O principal é aprovar as duas grandes reformas que já começaram a ser discutidas pelo Congresso. Uma é o teto para os gastos e a outra, como condição para que isso seja possível, é a reforma da Previdência. A maior pressão para colocar um teto para os gastos vem dos aumentos automáticos dos benefícios da Previdência com base no salário mínimo. Mas a experiência parece mostrar que, nos países em que isso foi feito, a reforma da Previdência foi implementada em etapas. Em geral, vai avançando um passo aqui, outro ali. Acho difícil imaginar que, desta vez, será diferente. Se fosse para escrever um script de qual seria o País ideal, teria de fazer muitas outras coisas. Além da reforma tributária, que é uma das mais desafiadoras, teria de acabar com essa legislação trabalhista, que vem desde a época do Vargas, essa legislação corporativista, essa legislação de sindicatos, não só de trabalhadores, mas de patrões, que dependem do imposto sindical para sobreviver. Você vê essas organizações patronais em que os sujeitos ficam como dirigente durante trinta anos, como no caso da Federação do Comércio de São Paulo. Se começar a ver essas coisas todas teria de reconstruir o País desde Adão e Eva. É viável? Não é. Quem sabe, com o tempo, a gente possa pouco a pouco ir resolvendo essas coisas. Mas não é fácil.

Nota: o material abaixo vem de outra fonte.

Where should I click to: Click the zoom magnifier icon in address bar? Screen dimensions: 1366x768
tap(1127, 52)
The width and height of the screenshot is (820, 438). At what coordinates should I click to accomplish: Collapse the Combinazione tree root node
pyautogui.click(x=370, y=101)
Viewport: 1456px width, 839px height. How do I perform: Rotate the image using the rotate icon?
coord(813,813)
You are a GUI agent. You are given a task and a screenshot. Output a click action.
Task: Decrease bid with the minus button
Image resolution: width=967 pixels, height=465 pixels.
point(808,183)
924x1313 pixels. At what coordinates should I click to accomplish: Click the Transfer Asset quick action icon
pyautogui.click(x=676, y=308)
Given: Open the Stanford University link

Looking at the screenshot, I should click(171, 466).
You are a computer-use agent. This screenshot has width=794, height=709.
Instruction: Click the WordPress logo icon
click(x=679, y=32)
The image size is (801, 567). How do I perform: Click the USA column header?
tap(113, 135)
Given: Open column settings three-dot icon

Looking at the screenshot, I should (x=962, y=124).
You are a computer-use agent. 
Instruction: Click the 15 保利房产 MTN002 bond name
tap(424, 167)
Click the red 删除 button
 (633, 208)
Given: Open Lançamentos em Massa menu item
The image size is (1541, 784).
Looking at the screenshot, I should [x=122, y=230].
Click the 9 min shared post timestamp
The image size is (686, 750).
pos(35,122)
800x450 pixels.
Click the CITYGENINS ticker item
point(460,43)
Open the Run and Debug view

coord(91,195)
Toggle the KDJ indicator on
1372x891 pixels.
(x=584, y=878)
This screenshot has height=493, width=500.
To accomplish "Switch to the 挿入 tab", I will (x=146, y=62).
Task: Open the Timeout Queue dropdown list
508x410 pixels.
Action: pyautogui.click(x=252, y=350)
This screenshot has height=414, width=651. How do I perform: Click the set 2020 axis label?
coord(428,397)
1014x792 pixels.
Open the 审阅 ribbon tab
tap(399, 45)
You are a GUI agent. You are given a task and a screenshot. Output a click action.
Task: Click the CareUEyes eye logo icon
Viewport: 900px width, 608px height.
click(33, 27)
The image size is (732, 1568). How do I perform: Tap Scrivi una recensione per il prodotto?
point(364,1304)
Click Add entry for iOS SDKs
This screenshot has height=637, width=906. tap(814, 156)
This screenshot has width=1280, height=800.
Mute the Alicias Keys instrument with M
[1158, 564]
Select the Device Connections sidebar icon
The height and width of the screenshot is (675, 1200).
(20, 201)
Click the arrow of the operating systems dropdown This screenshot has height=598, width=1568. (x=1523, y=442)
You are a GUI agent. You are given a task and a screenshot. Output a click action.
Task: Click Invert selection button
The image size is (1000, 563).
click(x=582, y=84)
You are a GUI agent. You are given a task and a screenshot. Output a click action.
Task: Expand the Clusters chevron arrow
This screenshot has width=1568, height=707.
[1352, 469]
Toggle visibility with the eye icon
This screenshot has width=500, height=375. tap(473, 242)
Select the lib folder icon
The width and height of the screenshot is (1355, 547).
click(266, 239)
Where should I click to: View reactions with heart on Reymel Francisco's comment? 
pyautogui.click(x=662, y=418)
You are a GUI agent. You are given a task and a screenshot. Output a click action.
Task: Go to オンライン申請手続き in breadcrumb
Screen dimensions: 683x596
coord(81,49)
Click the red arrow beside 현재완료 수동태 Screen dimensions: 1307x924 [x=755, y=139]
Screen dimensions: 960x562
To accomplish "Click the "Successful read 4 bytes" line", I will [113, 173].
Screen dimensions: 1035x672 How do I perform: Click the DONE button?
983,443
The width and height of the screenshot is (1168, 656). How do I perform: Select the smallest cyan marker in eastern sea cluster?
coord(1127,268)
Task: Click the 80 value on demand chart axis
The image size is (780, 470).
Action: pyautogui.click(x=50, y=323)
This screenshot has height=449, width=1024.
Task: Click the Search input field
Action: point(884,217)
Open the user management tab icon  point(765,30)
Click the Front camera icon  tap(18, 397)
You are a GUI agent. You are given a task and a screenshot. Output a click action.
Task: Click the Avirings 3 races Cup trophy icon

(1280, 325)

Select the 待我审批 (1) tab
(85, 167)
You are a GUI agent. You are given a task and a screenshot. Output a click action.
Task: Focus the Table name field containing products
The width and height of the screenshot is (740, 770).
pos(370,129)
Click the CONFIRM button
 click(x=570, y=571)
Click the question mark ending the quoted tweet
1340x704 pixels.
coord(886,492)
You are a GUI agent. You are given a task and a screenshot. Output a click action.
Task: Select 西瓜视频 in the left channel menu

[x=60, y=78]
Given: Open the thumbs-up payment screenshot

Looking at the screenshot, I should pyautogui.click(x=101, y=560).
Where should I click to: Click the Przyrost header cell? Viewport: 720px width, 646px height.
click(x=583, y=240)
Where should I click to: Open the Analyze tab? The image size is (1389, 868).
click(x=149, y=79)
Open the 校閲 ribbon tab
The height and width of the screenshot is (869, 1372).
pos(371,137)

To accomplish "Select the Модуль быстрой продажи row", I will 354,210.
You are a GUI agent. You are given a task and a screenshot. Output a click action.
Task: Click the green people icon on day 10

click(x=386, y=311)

• Em relação à reforma política, qual é a sua posição?
É difícil empurrar a reforma política guela abaixo do pessoal que tem interesse direto nisso. A iniciativa tem de ser do próprio Congresso. No Senado, já estão tentando aprovar uma proposta que prevê uma cláusula de barreira para os partidos. Acredito que uma reforma política terá de tratar disso e mexer também no financiamento de campanha, definir se haverá ou não de coalizões em eleições proporcionais, com aquele sistema de quociente eleitoral. Tem uma meia dúzia de coisas que têm de ser equacionadas. Hoje, é um absurdo. Além dos 35 partidos já em atividade, há outros 125 esperando a legalização na Justiça Eleitoral. Fazer partido no Brasil hoje é como fundar Igreja Evangélica. Num caso há o dízimo; no outro, o fundo eleitoral. Infelizmente, a gente caiu nisso. Em cada uma das grandes reformas, tem de privilegiar o que é realmente fundamental, porque não creio que, de outra forma, seja possível aprová-las.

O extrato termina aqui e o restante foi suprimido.